(Records shown begins)

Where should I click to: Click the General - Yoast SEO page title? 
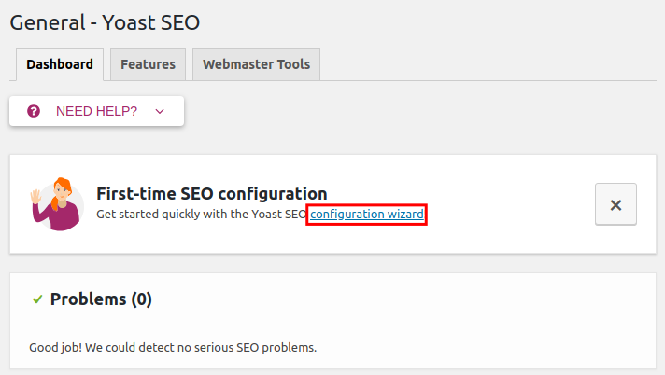pos(105,21)
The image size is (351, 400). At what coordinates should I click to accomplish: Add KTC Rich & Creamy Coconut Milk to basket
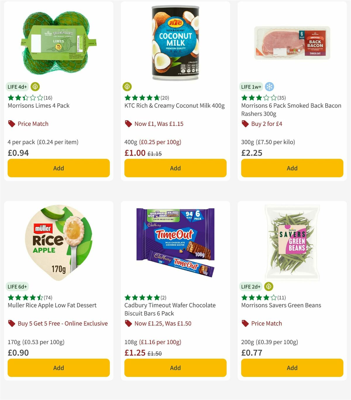[x=175, y=168]
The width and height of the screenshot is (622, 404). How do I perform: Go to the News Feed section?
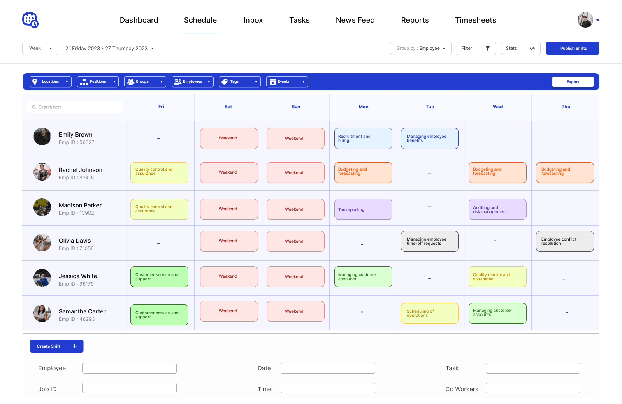[355, 20]
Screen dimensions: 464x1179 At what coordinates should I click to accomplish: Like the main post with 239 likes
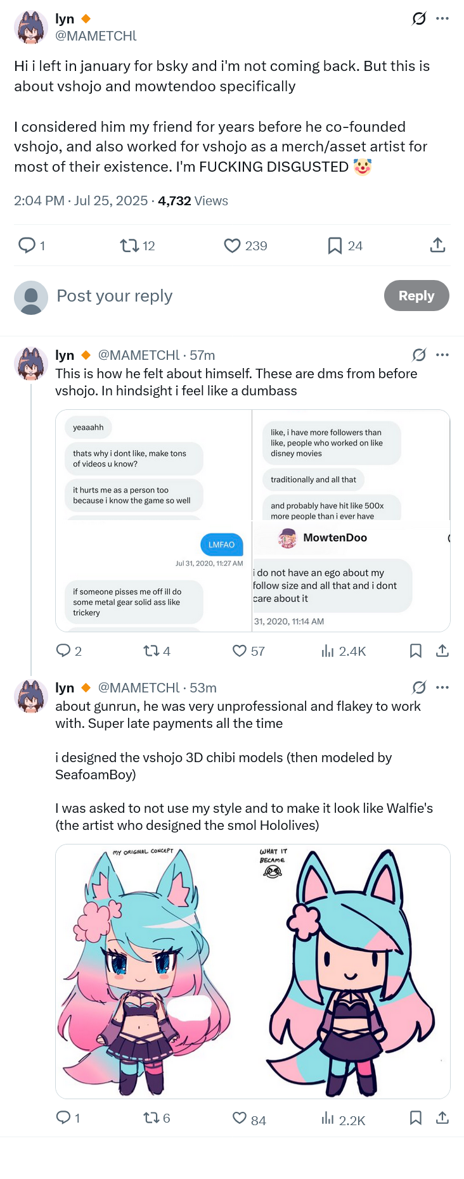233,246
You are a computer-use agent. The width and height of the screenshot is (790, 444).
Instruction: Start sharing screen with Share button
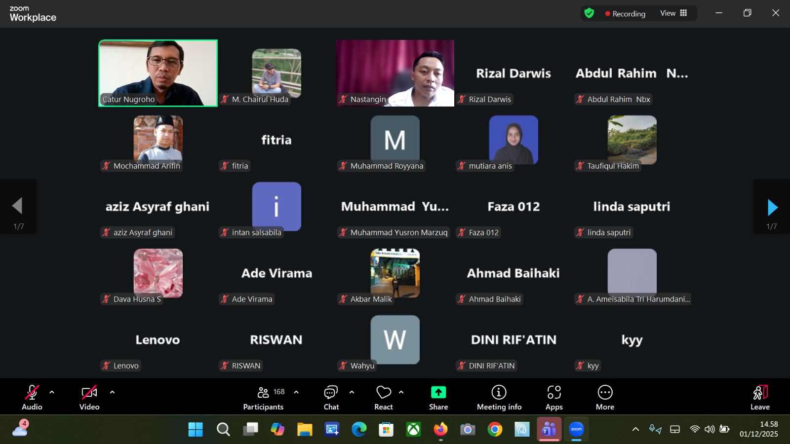coord(438,397)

(Records shown ends)

Your task | Give back the material word for word, without images.

Reply to the task |
Where should I click to: Click the General - Yoast SEO page title? 
pos(105,21)
The image size is (351, 400). At what coordinates should I click to accomplish: Add KTC Rich & Creamy Coconut Milk to basket
[x=175, y=168]
The width and height of the screenshot is (622, 404). How do I perform: Go to the News Feed section?
[355, 20]
Screen dimensions: 464x1179 At what coordinates should I click to accomplish: Like the main post with 239 likes
233,246
You are a computer-use agent. The width and height of the screenshot is (790, 444).
Instruction: Start sharing screen with Share button
coord(438,397)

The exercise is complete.